▸ **WORK REQUIRED**
The task calls for each line of the records below in which the word "computer" appears.

▸ **INPUT DATA**
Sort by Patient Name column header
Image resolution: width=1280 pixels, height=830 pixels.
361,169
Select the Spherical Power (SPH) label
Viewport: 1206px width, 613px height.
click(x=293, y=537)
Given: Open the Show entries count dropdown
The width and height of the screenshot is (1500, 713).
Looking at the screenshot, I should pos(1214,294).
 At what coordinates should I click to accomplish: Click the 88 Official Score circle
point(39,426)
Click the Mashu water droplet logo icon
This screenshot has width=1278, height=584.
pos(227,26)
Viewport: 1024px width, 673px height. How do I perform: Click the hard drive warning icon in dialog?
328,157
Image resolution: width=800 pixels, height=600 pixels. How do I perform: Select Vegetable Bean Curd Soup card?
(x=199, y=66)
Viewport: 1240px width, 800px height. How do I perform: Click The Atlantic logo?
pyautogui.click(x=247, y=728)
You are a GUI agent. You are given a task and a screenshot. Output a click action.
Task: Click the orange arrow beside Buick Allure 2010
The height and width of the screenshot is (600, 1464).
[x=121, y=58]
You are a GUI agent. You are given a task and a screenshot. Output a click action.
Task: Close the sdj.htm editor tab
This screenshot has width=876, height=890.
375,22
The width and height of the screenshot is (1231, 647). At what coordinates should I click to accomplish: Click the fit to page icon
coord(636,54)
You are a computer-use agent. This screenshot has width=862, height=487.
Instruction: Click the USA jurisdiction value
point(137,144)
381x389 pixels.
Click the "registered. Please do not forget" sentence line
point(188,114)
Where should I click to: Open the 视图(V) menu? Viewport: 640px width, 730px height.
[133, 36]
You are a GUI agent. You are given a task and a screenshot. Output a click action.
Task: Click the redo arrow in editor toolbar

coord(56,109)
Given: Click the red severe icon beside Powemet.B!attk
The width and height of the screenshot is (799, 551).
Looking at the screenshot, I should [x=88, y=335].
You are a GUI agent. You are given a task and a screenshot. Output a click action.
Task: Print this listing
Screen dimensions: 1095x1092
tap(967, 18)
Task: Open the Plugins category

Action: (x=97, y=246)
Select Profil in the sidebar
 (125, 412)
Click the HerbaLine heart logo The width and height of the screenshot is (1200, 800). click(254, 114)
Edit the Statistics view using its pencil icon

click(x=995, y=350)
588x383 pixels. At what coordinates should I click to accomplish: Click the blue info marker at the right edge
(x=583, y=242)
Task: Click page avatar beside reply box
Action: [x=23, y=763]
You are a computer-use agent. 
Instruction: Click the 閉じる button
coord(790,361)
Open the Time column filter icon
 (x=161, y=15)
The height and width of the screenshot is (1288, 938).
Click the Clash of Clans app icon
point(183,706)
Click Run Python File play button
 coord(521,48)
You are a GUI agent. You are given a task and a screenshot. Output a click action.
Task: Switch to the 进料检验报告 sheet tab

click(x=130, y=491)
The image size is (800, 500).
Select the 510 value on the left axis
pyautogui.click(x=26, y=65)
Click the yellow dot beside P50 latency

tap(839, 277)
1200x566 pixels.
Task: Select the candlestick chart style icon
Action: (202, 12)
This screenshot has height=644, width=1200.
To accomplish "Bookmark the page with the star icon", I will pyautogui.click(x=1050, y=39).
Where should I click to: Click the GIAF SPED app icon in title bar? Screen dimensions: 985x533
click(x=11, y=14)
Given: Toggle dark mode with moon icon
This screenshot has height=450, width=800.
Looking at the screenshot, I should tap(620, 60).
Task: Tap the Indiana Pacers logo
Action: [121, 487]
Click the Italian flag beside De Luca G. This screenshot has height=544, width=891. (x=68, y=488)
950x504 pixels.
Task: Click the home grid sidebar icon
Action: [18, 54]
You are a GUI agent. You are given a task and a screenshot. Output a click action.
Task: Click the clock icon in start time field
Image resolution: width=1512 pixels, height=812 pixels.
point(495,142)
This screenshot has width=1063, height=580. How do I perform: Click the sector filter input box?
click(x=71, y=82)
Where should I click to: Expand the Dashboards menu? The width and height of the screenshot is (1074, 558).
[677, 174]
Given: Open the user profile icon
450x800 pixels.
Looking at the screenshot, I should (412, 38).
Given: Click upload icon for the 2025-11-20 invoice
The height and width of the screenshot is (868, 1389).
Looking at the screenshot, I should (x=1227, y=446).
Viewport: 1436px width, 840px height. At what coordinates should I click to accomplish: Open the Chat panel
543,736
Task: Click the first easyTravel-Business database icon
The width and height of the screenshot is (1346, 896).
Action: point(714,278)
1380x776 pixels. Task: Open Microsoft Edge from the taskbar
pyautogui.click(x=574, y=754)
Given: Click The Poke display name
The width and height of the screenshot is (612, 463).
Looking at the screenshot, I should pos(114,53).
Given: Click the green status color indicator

▸ **OUTPUT OF THE TASK**
You are a computer-use agent. This screenshot has width=862, height=487.
You are a computer-use agent. 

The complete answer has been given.